*WORK TO COMPLETE:* For each line in the data below that holds "table", return a copy.

*INPUT MATERIAL:*
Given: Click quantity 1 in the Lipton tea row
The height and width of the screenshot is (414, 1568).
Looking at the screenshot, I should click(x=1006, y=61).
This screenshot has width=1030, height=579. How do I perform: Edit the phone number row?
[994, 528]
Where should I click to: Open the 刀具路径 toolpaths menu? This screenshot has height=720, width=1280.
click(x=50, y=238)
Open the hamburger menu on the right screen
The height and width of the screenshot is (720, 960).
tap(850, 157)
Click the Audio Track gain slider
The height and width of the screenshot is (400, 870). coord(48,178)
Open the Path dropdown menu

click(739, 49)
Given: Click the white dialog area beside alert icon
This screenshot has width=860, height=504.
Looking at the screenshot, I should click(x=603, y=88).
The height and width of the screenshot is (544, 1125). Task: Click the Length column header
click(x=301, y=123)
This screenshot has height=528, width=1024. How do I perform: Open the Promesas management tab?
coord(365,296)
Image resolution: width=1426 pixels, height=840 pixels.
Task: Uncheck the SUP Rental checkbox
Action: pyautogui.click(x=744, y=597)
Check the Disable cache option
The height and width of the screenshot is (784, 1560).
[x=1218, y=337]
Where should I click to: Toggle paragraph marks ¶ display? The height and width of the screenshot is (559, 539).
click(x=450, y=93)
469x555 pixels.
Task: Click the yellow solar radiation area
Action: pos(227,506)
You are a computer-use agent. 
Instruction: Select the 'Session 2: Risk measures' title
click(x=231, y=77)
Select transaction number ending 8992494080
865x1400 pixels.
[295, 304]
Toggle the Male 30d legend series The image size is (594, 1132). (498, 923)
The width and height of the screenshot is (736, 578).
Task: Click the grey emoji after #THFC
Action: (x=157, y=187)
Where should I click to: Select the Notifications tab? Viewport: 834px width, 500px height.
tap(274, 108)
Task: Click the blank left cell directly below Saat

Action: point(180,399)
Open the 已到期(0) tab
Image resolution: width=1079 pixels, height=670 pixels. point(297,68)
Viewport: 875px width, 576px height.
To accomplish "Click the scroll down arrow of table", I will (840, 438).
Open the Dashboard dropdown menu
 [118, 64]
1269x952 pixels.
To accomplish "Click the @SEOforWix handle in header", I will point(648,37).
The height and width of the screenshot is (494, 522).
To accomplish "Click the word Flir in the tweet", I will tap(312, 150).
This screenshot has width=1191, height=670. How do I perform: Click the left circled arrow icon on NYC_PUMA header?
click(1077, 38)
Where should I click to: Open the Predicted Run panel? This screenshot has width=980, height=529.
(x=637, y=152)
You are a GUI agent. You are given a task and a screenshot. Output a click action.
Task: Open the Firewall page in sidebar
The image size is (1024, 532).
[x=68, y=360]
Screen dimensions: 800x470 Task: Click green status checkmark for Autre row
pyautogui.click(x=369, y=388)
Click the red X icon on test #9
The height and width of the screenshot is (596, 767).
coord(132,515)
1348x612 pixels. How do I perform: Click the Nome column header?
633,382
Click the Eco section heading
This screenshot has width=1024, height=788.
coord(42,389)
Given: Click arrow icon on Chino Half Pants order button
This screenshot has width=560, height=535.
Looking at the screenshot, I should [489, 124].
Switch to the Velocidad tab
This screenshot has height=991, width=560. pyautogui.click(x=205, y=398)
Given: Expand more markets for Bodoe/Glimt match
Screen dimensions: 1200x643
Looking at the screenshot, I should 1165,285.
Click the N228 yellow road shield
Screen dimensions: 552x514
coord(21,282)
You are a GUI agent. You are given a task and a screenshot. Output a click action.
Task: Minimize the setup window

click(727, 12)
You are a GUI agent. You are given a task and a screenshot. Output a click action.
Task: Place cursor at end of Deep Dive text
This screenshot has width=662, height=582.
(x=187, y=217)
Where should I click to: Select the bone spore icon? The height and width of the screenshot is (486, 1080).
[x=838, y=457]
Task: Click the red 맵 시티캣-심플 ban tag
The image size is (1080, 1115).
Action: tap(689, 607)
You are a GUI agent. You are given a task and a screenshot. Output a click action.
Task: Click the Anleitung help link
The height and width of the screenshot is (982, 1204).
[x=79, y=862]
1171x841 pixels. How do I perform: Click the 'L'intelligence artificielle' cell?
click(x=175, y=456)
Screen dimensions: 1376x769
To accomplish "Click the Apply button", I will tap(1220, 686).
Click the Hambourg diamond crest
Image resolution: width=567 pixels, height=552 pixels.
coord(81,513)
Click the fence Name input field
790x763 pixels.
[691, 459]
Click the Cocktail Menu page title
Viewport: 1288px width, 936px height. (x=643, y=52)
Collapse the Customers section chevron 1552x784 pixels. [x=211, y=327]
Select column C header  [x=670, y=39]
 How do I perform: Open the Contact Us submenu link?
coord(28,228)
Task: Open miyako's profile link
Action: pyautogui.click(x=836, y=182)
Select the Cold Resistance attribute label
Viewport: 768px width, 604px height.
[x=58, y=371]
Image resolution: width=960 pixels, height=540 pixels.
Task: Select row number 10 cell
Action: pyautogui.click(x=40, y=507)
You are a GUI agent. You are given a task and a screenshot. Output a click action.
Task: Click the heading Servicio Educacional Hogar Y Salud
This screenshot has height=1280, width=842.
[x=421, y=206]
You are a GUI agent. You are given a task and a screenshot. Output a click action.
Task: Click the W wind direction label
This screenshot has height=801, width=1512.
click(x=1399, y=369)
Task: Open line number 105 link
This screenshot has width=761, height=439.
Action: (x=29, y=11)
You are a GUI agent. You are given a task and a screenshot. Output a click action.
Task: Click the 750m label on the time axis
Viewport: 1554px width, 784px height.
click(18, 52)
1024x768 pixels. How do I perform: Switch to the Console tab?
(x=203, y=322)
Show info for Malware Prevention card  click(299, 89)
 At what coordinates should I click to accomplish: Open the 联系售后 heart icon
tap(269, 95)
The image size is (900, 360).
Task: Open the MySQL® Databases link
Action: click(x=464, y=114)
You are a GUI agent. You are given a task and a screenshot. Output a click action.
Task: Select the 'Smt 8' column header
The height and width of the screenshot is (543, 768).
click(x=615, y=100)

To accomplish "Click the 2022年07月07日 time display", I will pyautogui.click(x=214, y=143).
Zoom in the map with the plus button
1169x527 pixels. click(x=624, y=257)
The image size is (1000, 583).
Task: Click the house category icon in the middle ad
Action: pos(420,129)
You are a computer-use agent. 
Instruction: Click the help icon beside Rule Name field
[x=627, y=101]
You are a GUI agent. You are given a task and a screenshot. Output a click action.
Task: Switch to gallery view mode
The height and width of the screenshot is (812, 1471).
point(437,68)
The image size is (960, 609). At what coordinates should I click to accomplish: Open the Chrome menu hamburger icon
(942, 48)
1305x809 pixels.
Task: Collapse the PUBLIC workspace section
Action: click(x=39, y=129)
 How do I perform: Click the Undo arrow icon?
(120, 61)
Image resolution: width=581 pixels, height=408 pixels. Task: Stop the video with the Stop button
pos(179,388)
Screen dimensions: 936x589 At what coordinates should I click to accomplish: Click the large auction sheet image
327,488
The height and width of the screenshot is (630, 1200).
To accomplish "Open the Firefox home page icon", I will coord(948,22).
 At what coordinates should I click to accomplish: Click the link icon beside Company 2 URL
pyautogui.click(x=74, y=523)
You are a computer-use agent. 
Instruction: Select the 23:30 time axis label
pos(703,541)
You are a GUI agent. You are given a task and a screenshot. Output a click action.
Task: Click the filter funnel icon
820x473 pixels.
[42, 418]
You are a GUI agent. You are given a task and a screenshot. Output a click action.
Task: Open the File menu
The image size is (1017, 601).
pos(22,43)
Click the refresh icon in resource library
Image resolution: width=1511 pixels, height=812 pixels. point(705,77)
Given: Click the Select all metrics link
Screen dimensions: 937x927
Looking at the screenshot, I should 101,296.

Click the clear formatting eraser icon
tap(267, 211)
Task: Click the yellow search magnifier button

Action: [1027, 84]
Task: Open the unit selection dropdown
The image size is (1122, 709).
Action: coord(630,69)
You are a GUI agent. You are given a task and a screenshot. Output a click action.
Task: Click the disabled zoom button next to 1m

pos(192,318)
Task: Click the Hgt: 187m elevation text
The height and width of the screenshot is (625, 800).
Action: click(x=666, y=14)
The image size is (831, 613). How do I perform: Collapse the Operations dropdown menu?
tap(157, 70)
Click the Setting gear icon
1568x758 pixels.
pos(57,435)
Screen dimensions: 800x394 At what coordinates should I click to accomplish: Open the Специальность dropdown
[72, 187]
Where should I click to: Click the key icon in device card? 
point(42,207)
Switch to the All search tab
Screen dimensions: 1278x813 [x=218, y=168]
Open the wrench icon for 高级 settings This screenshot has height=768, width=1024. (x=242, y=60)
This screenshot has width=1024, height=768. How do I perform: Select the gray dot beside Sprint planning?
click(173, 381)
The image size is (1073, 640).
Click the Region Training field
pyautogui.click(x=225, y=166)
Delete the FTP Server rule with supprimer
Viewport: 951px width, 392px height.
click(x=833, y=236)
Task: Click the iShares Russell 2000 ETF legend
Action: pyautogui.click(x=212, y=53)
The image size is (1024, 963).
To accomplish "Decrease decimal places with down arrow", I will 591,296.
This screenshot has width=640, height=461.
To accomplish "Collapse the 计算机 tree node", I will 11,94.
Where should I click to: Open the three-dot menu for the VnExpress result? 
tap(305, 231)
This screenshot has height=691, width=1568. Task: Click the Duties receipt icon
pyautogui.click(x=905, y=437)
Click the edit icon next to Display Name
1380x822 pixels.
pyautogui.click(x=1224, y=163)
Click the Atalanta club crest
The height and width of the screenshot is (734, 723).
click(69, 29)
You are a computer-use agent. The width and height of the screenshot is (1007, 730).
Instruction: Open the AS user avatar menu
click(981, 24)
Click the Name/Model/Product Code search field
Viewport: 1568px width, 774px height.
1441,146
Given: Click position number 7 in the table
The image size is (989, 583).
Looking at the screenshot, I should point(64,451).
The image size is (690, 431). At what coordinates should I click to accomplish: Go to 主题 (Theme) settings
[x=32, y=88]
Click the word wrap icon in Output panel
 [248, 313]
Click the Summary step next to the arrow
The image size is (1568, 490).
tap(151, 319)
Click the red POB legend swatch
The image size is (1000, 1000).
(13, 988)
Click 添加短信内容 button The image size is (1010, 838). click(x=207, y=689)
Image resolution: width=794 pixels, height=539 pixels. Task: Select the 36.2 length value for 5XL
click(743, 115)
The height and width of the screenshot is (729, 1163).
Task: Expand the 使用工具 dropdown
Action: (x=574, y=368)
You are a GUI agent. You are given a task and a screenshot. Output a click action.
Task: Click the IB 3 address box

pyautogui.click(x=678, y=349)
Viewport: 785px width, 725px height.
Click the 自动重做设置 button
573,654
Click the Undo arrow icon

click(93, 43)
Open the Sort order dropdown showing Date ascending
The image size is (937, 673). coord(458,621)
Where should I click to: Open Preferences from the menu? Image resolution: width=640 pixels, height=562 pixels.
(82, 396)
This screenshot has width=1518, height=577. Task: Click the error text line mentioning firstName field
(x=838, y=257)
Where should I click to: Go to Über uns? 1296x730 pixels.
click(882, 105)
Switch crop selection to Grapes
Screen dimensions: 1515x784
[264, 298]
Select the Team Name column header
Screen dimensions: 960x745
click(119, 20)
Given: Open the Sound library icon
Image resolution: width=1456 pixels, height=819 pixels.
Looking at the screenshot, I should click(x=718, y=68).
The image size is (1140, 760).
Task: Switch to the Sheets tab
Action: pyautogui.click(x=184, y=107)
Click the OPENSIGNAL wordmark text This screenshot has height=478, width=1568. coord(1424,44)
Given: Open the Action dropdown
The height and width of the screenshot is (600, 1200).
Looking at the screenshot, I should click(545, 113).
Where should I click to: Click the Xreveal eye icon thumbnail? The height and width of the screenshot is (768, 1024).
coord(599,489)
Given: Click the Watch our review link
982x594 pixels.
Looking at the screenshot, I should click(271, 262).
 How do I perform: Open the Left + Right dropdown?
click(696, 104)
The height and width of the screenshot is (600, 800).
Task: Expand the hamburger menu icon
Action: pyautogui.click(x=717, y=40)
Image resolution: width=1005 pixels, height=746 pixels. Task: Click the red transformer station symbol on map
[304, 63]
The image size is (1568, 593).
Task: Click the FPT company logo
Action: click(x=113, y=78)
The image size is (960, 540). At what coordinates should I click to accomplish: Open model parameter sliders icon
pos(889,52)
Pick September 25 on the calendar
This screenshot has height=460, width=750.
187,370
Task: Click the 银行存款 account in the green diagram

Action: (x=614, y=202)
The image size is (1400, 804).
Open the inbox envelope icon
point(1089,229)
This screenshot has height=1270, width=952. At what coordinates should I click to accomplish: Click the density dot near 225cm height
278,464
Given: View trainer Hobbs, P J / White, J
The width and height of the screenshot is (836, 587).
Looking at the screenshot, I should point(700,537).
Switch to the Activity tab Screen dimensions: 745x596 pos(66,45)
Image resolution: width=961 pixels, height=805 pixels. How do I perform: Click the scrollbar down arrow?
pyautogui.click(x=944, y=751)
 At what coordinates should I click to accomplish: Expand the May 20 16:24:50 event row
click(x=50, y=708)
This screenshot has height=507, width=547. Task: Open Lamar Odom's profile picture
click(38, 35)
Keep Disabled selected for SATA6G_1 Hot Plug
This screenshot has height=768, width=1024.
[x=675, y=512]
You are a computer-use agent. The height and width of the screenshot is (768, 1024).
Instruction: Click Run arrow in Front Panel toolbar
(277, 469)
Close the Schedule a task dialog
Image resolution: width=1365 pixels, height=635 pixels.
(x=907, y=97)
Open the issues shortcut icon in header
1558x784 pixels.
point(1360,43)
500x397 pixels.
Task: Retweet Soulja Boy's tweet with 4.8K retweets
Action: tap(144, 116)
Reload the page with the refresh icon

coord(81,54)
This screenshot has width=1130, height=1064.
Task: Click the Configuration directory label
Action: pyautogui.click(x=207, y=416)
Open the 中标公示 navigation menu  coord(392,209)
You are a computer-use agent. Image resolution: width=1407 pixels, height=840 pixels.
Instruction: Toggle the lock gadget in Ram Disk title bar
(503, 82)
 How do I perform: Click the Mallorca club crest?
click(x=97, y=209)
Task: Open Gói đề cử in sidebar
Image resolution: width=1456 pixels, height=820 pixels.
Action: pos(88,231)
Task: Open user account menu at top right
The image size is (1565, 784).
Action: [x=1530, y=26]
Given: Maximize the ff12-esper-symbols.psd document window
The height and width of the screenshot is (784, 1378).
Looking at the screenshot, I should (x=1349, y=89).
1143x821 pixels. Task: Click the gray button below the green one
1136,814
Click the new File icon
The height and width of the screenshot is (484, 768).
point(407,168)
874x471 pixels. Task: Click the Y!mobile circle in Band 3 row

*TASK OUTPUT:*
To accomplish "Click the scroll down arrow of table", I will (840, 438).
Given: Click position number 7 in the table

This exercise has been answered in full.